--- Input material ---

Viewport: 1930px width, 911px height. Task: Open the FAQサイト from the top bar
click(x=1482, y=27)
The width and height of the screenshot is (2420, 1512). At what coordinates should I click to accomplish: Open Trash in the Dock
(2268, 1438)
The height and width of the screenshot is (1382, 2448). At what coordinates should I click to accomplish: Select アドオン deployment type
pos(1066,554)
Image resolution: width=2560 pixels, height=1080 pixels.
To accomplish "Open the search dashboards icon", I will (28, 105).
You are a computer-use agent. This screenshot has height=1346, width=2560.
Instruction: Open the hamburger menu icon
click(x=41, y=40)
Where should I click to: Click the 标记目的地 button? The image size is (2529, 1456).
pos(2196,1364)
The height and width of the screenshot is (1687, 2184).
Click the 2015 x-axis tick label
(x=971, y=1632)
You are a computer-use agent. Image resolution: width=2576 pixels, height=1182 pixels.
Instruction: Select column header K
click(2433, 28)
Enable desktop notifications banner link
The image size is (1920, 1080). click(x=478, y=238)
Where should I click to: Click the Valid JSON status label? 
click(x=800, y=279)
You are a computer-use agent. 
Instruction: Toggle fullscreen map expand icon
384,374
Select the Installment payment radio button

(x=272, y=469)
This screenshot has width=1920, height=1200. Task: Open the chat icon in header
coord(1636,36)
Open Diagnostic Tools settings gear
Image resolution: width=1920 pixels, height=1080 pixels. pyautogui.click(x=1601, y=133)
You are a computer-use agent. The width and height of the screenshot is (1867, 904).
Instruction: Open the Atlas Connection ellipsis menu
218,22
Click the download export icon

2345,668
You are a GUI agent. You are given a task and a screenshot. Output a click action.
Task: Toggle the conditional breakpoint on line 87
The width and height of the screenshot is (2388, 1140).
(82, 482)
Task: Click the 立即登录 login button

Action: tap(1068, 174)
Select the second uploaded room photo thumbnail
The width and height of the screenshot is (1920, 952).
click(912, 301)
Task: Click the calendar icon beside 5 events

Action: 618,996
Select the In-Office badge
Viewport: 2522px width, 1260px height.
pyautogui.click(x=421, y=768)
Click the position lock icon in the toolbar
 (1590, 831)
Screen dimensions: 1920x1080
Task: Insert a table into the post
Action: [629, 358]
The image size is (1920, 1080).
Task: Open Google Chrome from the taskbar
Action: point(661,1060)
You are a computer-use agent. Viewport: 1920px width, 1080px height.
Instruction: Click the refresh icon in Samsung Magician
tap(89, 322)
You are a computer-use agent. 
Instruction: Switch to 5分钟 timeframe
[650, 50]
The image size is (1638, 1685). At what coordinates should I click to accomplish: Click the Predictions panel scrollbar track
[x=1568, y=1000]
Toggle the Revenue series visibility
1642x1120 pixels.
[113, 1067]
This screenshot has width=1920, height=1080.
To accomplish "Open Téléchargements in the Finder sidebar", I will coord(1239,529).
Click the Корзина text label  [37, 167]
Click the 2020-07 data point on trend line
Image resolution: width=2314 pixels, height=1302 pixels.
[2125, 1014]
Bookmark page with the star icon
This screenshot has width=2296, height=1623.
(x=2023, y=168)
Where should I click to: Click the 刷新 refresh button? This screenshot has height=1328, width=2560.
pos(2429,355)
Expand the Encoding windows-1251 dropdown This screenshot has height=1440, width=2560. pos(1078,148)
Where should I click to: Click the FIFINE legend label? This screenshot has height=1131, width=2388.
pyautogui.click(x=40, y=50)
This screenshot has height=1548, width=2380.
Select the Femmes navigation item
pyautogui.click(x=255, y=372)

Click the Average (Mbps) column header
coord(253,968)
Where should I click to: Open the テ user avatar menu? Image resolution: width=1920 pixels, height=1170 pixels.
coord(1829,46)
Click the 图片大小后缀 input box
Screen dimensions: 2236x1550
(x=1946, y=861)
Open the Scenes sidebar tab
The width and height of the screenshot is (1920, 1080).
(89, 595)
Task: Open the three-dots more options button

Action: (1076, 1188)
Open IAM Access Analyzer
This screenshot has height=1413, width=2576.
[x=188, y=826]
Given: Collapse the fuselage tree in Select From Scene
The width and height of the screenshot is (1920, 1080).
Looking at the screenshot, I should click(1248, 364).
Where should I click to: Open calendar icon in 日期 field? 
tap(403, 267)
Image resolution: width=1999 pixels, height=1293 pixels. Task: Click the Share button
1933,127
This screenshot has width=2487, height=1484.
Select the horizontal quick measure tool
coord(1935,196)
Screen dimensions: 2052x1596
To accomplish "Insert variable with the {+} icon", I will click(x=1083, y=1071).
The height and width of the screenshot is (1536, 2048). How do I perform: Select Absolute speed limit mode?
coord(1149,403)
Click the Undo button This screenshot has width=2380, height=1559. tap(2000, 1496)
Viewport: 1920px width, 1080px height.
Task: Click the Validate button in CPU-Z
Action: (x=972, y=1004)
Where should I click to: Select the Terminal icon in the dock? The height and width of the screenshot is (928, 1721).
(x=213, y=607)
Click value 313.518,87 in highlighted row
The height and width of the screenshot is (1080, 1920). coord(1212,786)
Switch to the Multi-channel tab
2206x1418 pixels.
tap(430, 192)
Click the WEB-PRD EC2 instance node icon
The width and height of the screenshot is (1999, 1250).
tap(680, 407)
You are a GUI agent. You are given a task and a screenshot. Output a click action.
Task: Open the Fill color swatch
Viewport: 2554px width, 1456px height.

---

__What is needed__.
Repeat the listing in full, keeping every line exactly as it is.

__Task output__.
Viewport: 1930px width, 911px height. Task: Open the FAQサイト from the top bar
click(x=1482, y=27)
The width and height of the screenshot is (2420, 1512). At what coordinates should I click to accomplish: Open Trash in the Dock
(2268, 1438)
The height and width of the screenshot is (1382, 2448). At what coordinates should I click to accomplish: Select アドオン deployment type
pos(1066,554)
Image resolution: width=2560 pixels, height=1080 pixels.
To accomplish "Open the search dashboards icon", I will (28, 105).
You are a computer-use agent. This screenshot has height=1346, width=2560.
Instruction: Open the hamburger menu icon
click(x=41, y=40)
Where should I click to: Click the 标记目的地 button? The image size is (2529, 1456).
pos(2196,1364)
The height and width of the screenshot is (1687, 2184).
Click the 2015 x-axis tick label
(x=971, y=1632)
You are a computer-use agent. Image resolution: width=2576 pixels, height=1182 pixels.
Instruction: Select column header K
click(2433, 28)
Enable desktop notifications banner link
The image size is (1920, 1080). click(x=478, y=238)
Where should I click to: Click the Valid JSON status label? 
click(x=800, y=279)
You are a computer-use agent. 
Instruction: Toggle fullscreen map expand icon
384,374
Select the Installment payment radio button

(x=272, y=469)
This screenshot has width=1920, height=1200. Task: Open the chat icon in header
coord(1636,36)
Open Diagnostic Tools settings gear
Image resolution: width=1920 pixels, height=1080 pixels. pyautogui.click(x=1601, y=133)
You are a computer-use agent. The width and height of the screenshot is (1867, 904).
Instruction: Open the Atlas Connection ellipsis menu
218,22
Click the download export icon

2345,668
You are a GUI agent. You are given a task and a screenshot. Output a click action.
Task: Toggle the conditional breakpoint on line 87
The width and height of the screenshot is (2388, 1140).
(82, 482)
Task: Click the 立即登录 login button

Action: tap(1068, 174)
Select the second uploaded room photo thumbnail
The width and height of the screenshot is (1920, 952).
click(912, 301)
Task: Click the calendar icon beside 5 events

Action: 618,996
Select the In-Office badge
Viewport: 2522px width, 1260px height.
pyautogui.click(x=421, y=768)
Click the position lock icon in the toolbar
 (1590, 831)
Screen dimensions: 1920x1080
Task: Insert a table into the post
Action: [629, 358]
The image size is (1920, 1080).
Task: Open Google Chrome from the taskbar
Action: point(661,1060)
You are a computer-use agent. Viewport: 1920px width, 1080px height.
Instruction: Click the refresh icon in Samsung Magician
tap(89, 322)
You are a computer-use agent. 
Instruction: Switch to 5分钟 timeframe
[650, 50]
The image size is (1638, 1685). At what coordinates should I click to accomplish: Click the Predictions panel scrollbar track
[x=1568, y=1000]
Toggle the Revenue series visibility
1642x1120 pixels.
[113, 1067]
This screenshot has width=1920, height=1080.
To accomplish "Open Téléchargements in the Finder sidebar", I will coord(1239,529).
Click the Корзина text label  [37, 167]
Click the 2020-07 data point on trend line
Image resolution: width=2314 pixels, height=1302 pixels.
[2125, 1014]
Bookmark page with the star icon
This screenshot has width=2296, height=1623.
(x=2023, y=168)
Where should I click to: Click the 刷新 refresh button? This screenshot has height=1328, width=2560.
pos(2429,355)
Expand the Encoding windows-1251 dropdown This screenshot has height=1440, width=2560. pos(1078,148)
Where should I click to: Click the FIFINE legend label? This screenshot has height=1131, width=2388.
pyautogui.click(x=40, y=50)
This screenshot has height=1548, width=2380.
Select the Femmes navigation item
pyautogui.click(x=255, y=372)

Click the Average (Mbps) column header
coord(253,968)
Where should I click to: Open the テ user avatar menu? Image resolution: width=1920 pixels, height=1170 pixels.
coord(1829,46)
Click the 图片大小后缀 input box
Screen dimensions: 2236x1550
(x=1946, y=861)
Open the Scenes sidebar tab
The width and height of the screenshot is (1920, 1080).
(89, 595)
Task: Open the three-dots more options button

Action: (1076, 1188)
Open IAM Access Analyzer
This screenshot has height=1413, width=2576.
[x=188, y=826]
Given: Collapse the fuselage tree in Select From Scene
The width and height of the screenshot is (1920, 1080).
Looking at the screenshot, I should click(1248, 364).
Where should I click to: Open calendar icon in 日期 field? 
tap(403, 267)
Image resolution: width=1999 pixels, height=1293 pixels. Task: Click the Share button
1933,127
This screenshot has width=2487, height=1484.
Select the horizontal quick measure tool
coord(1935,196)
Screen dimensions: 2052x1596
To accomplish "Insert variable with the {+} icon", I will click(x=1083, y=1071).
The height and width of the screenshot is (1536, 2048). How do I perform: Select Absolute speed limit mode?
coord(1149,403)
Click the Undo button This screenshot has width=2380, height=1559. tap(2000, 1496)
Viewport: 1920px width, 1080px height.
Task: Click the Validate button in CPU-Z
Action: (x=972, y=1004)
Where should I click to: Select the Terminal icon in the dock? The height and width of the screenshot is (928, 1721).
(x=213, y=607)
Click value 313.518,87 in highlighted row
The height and width of the screenshot is (1080, 1920). coord(1212,786)
Switch to the Multi-channel tab
2206x1418 pixels.
tap(430, 192)
Click the WEB-PRD EC2 instance node icon
The width and height of the screenshot is (1999, 1250).
tap(680, 407)
You are a GUI agent. You are given a task and a screenshot. Output a click action.
Task: Open the Fill color swatch
Viewport: 2554px width, 1456px height.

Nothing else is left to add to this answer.